Pictures aside, reproduce exactly and only the lines below, starting at the one containing "Where should I" and ending at the last line.

### EXERCISE DATA
※

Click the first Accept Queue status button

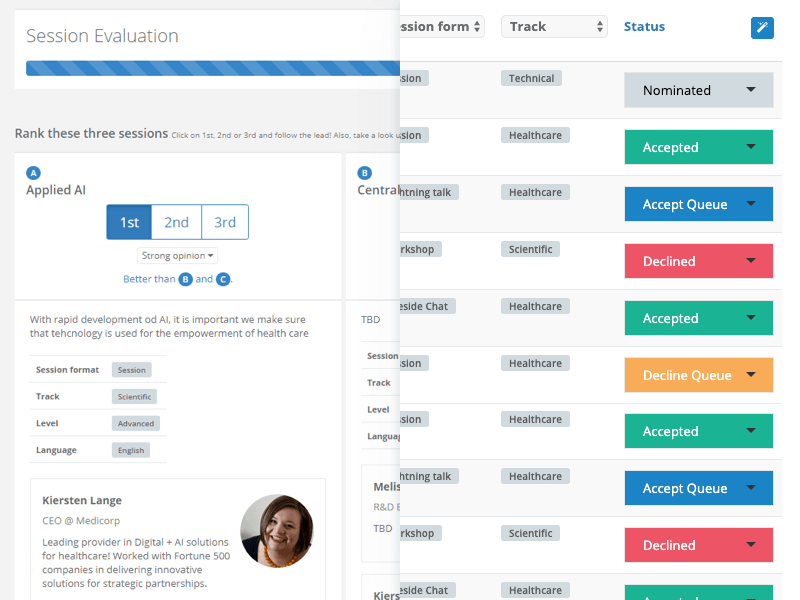pos(698,204)
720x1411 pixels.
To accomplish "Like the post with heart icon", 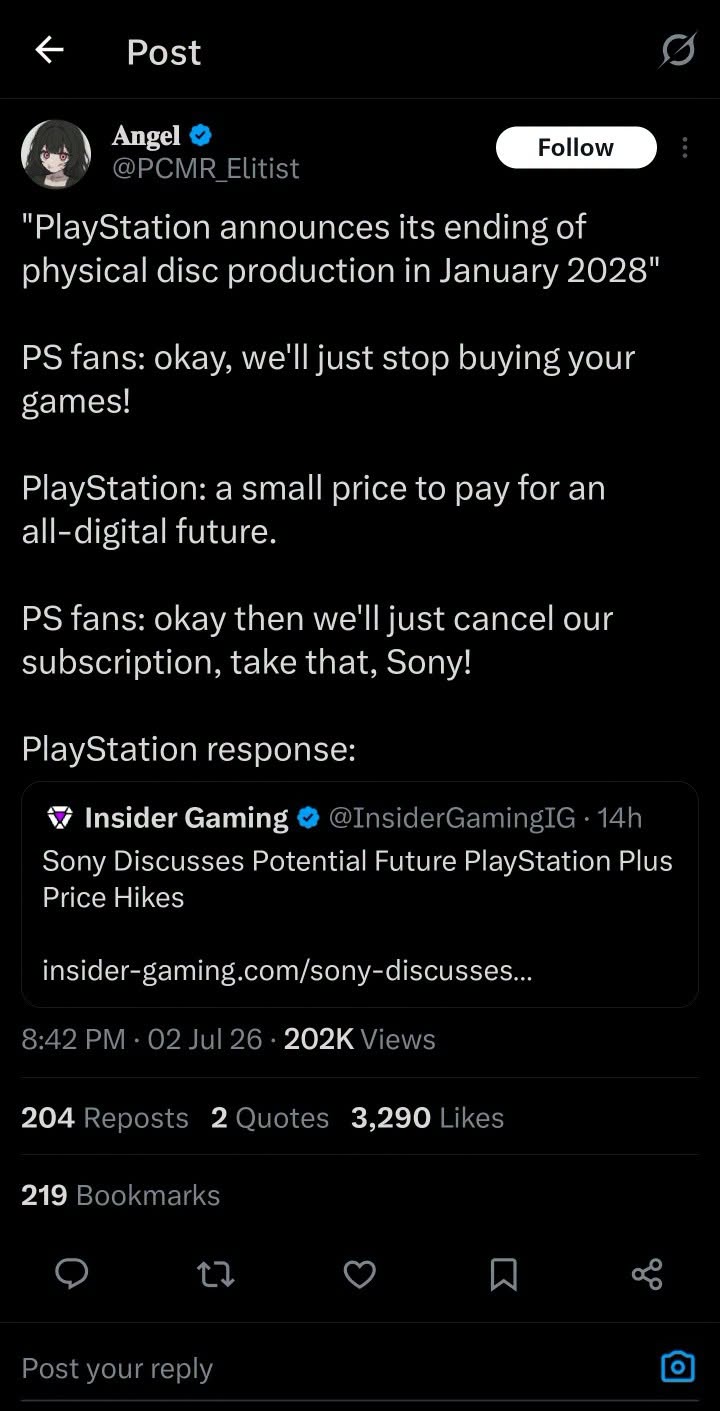I will [360, 1273].
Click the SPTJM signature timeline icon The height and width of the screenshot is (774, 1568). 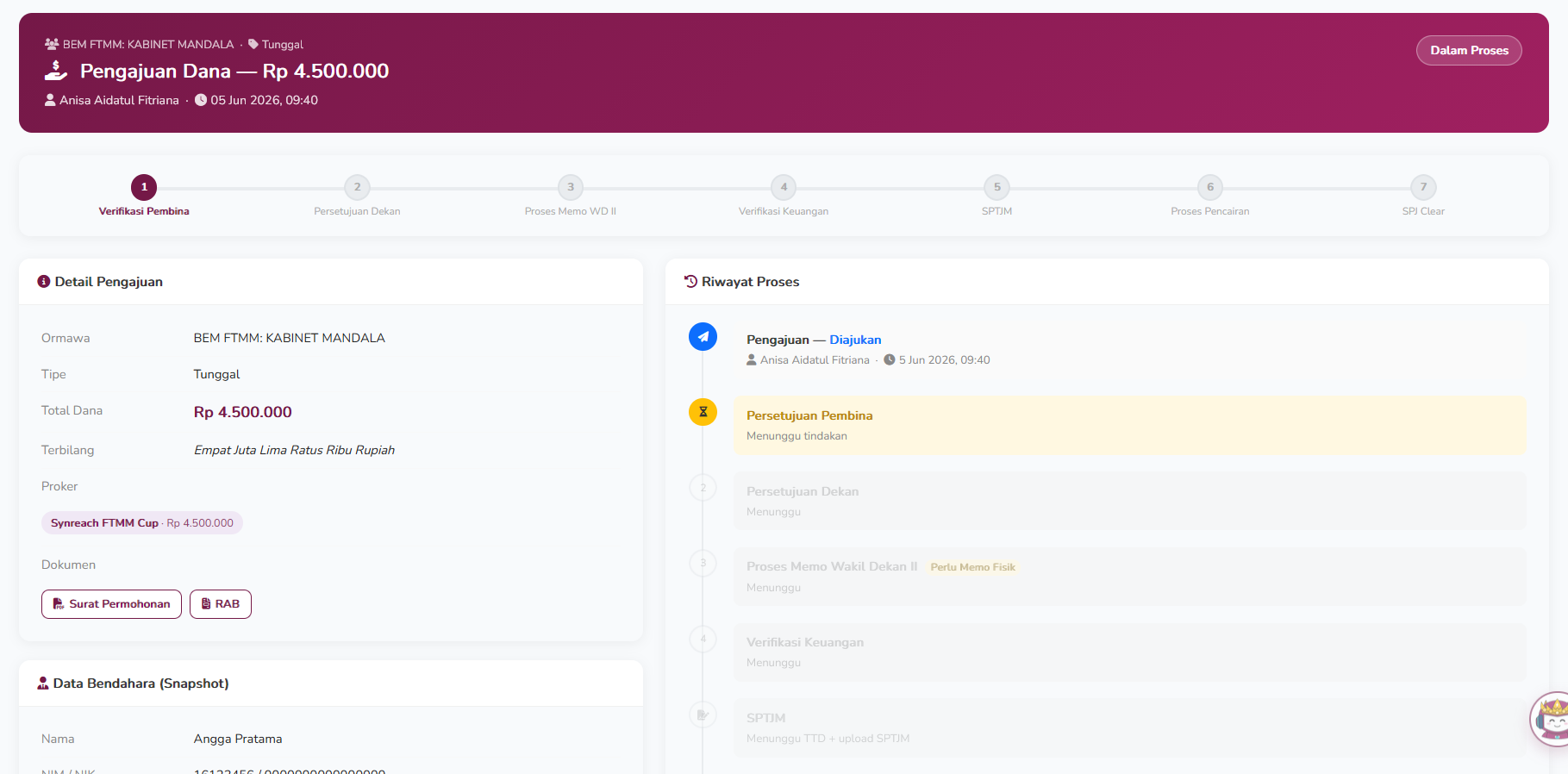[x=703, y=715]
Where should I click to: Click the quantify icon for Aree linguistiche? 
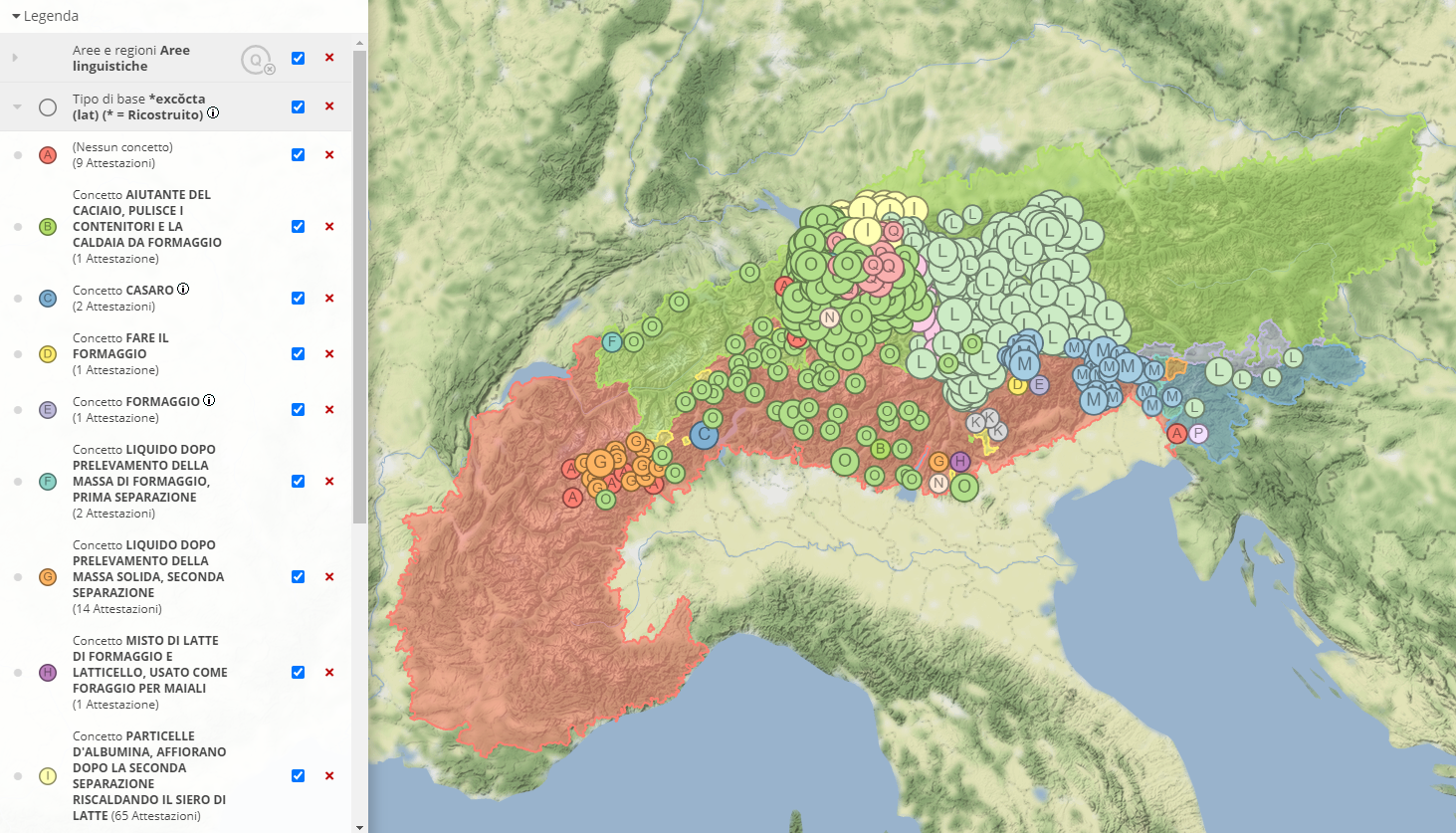pos(257,61)
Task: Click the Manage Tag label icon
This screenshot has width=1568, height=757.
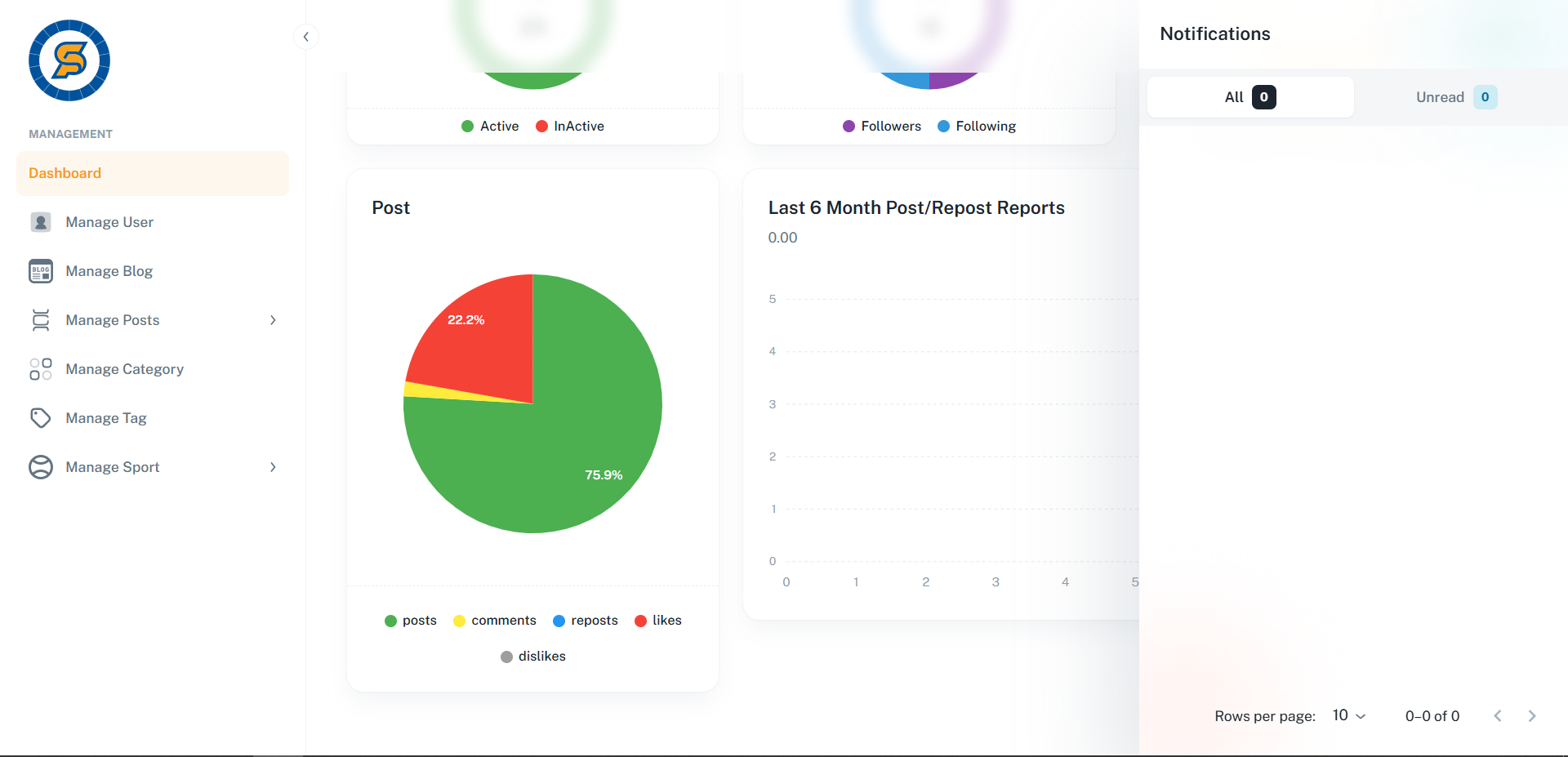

※

### ANSWER TO THE PROBLEM
Where should I click to: Click the quantify icon for Aree linguistiche? 
pos(257,61)
Task: Click the Manage Tag label icon
This screenshot has width=1568, height=757.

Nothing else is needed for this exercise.